Вертолетчик - Игорь Фролов
Шрифт:
Интервал:
Закладка:
Друг
На следующее утро борттехник Ф. почувствовал себя плохо — болела голова, горло, слабость охватила тело. Или простыл вчера в бассейне, или тепловой удар схватил, перегрелся. Он лежал на кровати в полузабытьи, когда в комнату ворвался инженер эскадрильи:
— Давай быстро на стоянку, четырьмя бортами повезете генерала Варенникова на переговоры с полевыми командирами!
— Я не могу, товарищ майор, — простонал борттехник. — У меня после вчерашнего — тепловой удар. Сегодня плохо себя чувствую…
— А я всегда плохо себя чувствую! — заорал инженер. — Давай вставай, уже три борта запустились, тебя ждут — и кто ждет? Первый замначальника Генерального штаба! Слетаете, вас сразу к орденам представят, даже предыдущих представлений ждать не будете, генерал обещал.
Борттехник встал и, шатаясь, пошел на стоянку. Возле машины уже ждал экипаж. Больной тяжело поднялся по стремянке, вздыхая, протянул руку и нажал на кнопку запуска турбоагрегата, моля о чуде.
Аишка сказала «пу-у» и затихла.
— Все, — облегченно сказал борттехник. — Ищите другой борт. У меня аишка сгорела.
На этот раз действительно был прогар лопаток.
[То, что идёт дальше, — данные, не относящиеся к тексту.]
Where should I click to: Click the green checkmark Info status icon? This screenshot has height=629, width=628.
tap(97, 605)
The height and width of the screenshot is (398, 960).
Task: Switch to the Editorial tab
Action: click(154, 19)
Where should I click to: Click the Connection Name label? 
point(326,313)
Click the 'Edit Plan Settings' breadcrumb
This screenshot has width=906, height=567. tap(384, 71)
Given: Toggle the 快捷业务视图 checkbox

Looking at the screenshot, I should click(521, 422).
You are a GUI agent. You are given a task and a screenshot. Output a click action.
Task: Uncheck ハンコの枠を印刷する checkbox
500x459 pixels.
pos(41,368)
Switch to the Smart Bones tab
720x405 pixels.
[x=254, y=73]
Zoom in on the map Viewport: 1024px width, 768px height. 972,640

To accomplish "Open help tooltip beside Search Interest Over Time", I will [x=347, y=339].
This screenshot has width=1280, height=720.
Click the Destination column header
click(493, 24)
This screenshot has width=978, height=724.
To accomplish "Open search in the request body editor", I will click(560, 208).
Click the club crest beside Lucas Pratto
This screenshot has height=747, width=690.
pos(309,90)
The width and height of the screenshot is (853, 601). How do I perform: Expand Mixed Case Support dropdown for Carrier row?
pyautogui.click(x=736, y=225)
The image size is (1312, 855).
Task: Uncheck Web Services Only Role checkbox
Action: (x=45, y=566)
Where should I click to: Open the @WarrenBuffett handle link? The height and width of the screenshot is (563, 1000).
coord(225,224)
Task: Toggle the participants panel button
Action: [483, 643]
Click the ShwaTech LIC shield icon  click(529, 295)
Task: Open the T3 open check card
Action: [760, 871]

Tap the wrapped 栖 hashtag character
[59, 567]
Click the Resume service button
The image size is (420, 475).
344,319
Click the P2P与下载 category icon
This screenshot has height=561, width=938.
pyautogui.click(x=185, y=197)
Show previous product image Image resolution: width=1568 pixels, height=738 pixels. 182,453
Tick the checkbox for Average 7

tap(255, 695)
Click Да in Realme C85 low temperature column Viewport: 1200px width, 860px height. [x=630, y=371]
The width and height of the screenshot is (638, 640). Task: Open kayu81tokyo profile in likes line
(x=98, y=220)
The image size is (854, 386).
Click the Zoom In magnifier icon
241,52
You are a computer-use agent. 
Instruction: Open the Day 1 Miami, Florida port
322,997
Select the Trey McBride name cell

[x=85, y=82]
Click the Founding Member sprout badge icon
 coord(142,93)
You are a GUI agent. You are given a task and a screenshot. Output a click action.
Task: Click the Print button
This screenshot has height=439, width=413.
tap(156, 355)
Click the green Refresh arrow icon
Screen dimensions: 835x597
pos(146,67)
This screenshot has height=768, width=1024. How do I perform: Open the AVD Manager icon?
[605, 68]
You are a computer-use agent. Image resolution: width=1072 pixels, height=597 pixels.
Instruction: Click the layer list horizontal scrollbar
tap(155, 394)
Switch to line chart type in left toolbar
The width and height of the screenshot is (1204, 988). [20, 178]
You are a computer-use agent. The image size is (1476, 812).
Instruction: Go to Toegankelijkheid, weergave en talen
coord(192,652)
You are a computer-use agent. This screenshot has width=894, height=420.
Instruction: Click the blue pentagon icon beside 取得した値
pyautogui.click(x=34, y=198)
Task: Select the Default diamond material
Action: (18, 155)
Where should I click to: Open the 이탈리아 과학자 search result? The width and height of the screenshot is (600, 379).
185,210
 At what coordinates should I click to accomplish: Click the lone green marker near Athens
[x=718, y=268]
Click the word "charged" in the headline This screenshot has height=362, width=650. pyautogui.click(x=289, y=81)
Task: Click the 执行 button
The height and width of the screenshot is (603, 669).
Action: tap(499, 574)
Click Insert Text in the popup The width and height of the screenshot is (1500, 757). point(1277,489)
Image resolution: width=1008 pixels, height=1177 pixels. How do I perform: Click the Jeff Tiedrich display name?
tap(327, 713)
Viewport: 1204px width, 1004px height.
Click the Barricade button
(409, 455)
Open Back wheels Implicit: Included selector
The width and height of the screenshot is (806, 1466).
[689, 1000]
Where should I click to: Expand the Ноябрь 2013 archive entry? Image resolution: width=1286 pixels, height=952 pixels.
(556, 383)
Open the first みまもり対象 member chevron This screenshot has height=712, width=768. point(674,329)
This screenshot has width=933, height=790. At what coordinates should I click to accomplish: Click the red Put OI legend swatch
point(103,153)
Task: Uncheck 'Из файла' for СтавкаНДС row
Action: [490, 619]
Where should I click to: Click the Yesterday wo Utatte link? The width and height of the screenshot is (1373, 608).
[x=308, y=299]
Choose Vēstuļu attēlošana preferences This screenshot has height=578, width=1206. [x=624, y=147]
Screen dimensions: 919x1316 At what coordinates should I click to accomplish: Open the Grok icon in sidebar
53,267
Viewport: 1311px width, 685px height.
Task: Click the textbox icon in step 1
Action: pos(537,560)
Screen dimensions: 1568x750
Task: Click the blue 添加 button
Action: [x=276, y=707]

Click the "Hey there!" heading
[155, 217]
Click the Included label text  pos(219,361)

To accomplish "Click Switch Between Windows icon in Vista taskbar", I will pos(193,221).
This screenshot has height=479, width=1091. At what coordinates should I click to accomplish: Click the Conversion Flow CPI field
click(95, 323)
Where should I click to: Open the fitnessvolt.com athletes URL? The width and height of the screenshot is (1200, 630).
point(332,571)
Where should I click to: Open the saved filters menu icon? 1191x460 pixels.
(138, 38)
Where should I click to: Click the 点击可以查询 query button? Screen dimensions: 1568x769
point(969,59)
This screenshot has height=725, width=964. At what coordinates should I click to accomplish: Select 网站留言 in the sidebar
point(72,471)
Нашел инженера, доложил, вернулся в комнату, сказал лейтенанту М.:
— Феликс, будь другом, сними аишку, отнеси ее в ТЭЧ — я умираю.
И упал в кровать.
«Спасибо тебе, моя милосердная машина!» — подумал он, засыпая. — Ты меня понимаешь!»
Лишние люди
После 250 часов налета полагалось две недели профилактория в Дурмени под Ташкентом.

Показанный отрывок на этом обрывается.